The final of this year’s Copa Libertadores, South America’s premier club tournament, features Boca Juniors and River Plate – two teams from Buenos Aires with an over-century-old bitter rivalry dubbed the “Superclásico.”
River has won Argentina’s top domestic league 36 times to Boca’s 33, making the two clubs by far the most successful teams in the nation. League matches between the neighboring rivals produce perhaps the most electric crowds in all of soccer each year.
The two teams have won the Copa Libertadores nine times combined but had never faced each other in a final until this year. The excitement surrounding this season’s showdown elevated South American soccer to a global stage usually reserved for the wealthier European game.
Yet with the eyes of the soccer world on Buenos Aires, rampant passion manifested into humiliating actions by fans.
While the passion around soccer in Argentina is unmatched anywhere in the world, so too is the violence.
At the scheduled second leg of the final on Saturday, River fans threw stones, sticks and bottles at the Boca bus, shattering glass windows and injuring several players. Tear gas and pepper spray, which the police had used outside the vehicle to try to contain opposing fans, then seeped into players’ eyes.
The match was quickly postponed due to the Boca team injuries. On Thursday, the South American Football Confederation said that it will reschedule the game for Dec. 9 in Madrid.
Despite the disappointment from many peaceful Argentine fans, the decision to play the game in another country is a correct one. The safety of players simply cannot be ensured by authorities who are currently vastly outnumbered by reckless crowds.
Unfortunately, Saturday’s event is nowhere near a standalone incidence of violence among fans.

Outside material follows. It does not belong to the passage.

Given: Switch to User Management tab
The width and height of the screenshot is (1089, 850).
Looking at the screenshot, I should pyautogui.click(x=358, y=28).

In Argentina, organized travelling fan groups known as “barras bravas” often have connections to soccer clubs, local politicians and police. Clashes between barras bravas, infighting within groups and other hooligan confrontations have resulted in 256 soccer-related deaths documented between 1924 and 2011.
As recently as 2015, a Superclásico match was postponed due to fans spraying an irritant substance in opposing players’ eyes.
Charities such as Salvemos Al Futbol, known as Let’s Save Football in English, have raised awareness about the issue and proposed solutions such as training security forces, regulating fan group websites and improving building conditions and emergency exits.
However, regulating bodies like CONMEBOL and the Argentine Football Association have done little to enact these important solutions as the problem has worsened over several decades.
Given the gravity of the current situation, FIFA – the international governing body of the sport with over $1.4 billion in cash reserves – needs to step in and invest in safety measures throughout CONMEBOL countries, including stricter regulation and detection of weapons and flares for fans entering the stadium, coordinating the travel of team buses so that they can avoid violent fans and planning on playing heated rivalry games at neutral sites.
If nothing is done, the prospect of a safe and entertaining South American rivalry game may be no more than a distant dream.